[Start of Attachment]

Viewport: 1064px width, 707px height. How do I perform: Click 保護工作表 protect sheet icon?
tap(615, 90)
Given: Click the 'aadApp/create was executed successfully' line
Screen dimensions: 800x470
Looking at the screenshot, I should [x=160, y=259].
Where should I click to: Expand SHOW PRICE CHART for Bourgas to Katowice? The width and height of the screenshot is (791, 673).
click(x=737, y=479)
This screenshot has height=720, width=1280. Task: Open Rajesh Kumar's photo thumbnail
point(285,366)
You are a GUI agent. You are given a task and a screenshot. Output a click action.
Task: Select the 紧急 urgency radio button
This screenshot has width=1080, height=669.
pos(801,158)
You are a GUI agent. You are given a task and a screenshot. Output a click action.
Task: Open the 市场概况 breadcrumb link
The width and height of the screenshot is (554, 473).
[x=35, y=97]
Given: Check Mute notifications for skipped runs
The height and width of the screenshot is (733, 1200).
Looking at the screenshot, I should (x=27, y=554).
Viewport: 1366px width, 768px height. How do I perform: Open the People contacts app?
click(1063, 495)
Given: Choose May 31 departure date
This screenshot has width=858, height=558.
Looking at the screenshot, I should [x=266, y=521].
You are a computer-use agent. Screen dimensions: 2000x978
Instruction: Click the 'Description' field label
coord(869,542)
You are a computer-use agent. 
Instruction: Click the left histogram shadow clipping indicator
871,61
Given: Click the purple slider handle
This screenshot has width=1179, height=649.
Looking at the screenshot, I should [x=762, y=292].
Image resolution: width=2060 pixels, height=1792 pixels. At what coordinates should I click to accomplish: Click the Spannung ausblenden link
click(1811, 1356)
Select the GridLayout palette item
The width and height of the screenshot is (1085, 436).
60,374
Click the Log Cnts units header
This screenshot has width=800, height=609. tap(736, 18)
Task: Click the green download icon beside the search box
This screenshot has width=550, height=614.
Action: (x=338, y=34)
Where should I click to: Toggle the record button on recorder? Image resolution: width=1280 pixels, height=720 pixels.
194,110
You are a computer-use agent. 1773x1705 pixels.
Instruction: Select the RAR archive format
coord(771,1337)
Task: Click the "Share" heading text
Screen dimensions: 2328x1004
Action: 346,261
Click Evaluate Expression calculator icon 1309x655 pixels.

[End of Attachment]

▶ ACTION ITEM:
Exactly as they appear above, write out the line containing "Image resolution: width=2060" and each line that comes after it in the records.

▶ EXERCISE SOLUTION:
Image resolution: width=2060 pixels, height=1792 pixels. At what coordinates should I click to accomplish: Click the Spannung ausblenden link
click(1811, 1356)
Select the GridLayout palette item
The width and height of the screenshot is (1085, 436).
60,374
Click the Log Cnts units header
This screenshot has width=800, height=609. tap(736, 18)
Task: Click the green download icon beside the search box
This screenshot has width=550, height=614.
Action: (x=338, y=34)
Where should I click to: Toggle the record button on recorder? Image resolution: width=1280 pixels, height=720 pixels.
194,110
You are a computer-use agent. 1773x1705 pixels.
Instruction: Select the RAR archive format
coord(771,1337)
Task: Click the "Share" heading text
Screen dimensions: 2328x1004
Action: 346,261
Click Evaluate Expression calculator icon 1309x655 pixels.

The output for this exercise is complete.